As my confidence grew, as did my interest in experimenting with the DPI. The Sabre Pro Wireless has a max DPI of 26000, and while I did feel like I had hit a point of diminishing returns prior to that stage, it wasn’t hard to see how the most hardcore would continue to benefit even more capable players than I. The DPI switch itself is hidden in plain sight well, with its smooth surface reducing the chance of accidental clicks. Though more textured than the DPI button, the sides of the mouse are still a little too lacking, and I did feel myself losing my grip on the mouse from time to time, the mouse is quite light for its size as well, so it feels like it can get it’s getting away from you a bit at times due to that slight lack of extra grip.
As a wireless mouse, the Sabre’s battery life is quite respectful, lasting more than a week at a time before needing a recharge. The Sabre comes with a generously sized USB-C cable, and the charge time itself is seriously small before you can disconnect and get back to business without restraint. Of course, if your games or work can’t wait for your mouse to charge, that’s no matter, with it connecting to your PC and instantly toggling to a wired mode without fuss. Importantly, the buttons, both the two left, and right buttons, as well as those on the mouse’s side all push back just the right amount, no matter the purpose.
Of course, gaming mice, are not only supposed to be functional, but they’re often serving, along with other peripherals, as a fashion accessory, and in this space, the RGB in the Sabre Pro Wireless is a bit underwhelming. It isn’t doing a hell of a lot in this space, and what little it does is often obscured by the player’s hand anyway.
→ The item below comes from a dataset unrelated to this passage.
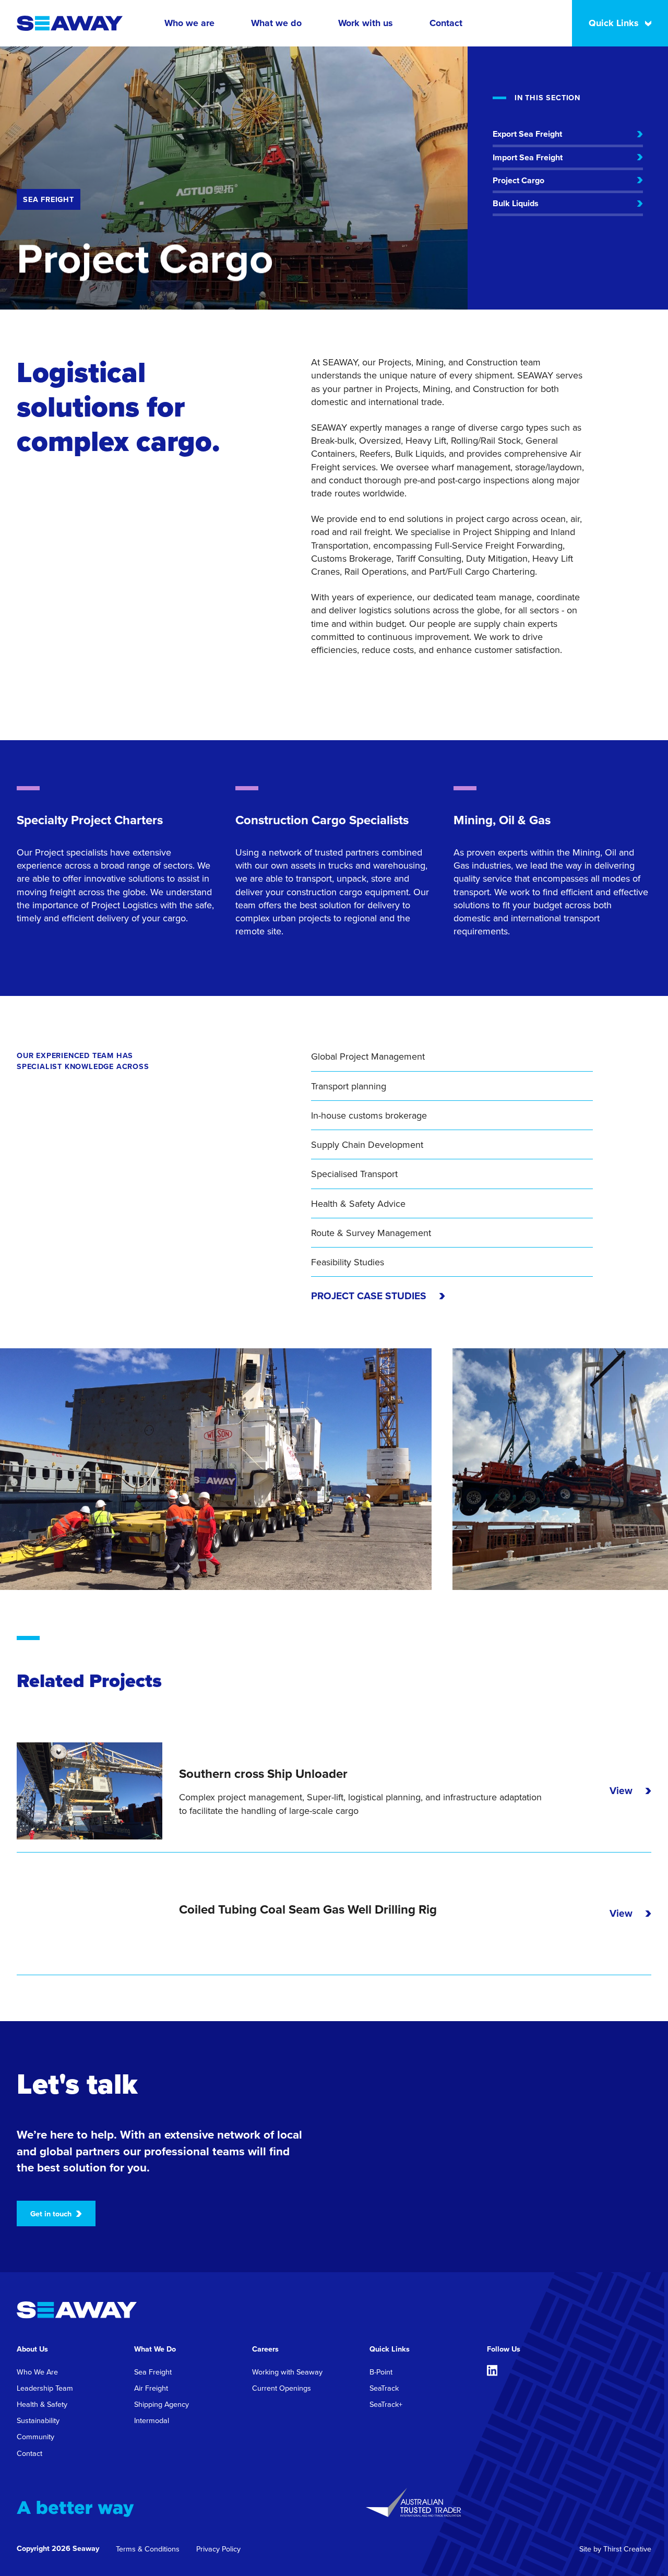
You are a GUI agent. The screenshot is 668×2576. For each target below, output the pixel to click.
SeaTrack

Have I joined the land of the free on the PC side of the fence? Most certainly not, there’s too much that I would still be leaving behind, but my appreciation for those who play with keyboard and mouse has grown exponentially thanks to my time with the Sabre RGB Pro Wireless Mouse. It’s quite basic in a number of ways, but it’s comfortable, has a decent battery life, and fulfils the basic needs of any wireless gaming mouse. It’s just that if you’re looking for something a bit more than the basics, it’s quickly exposed.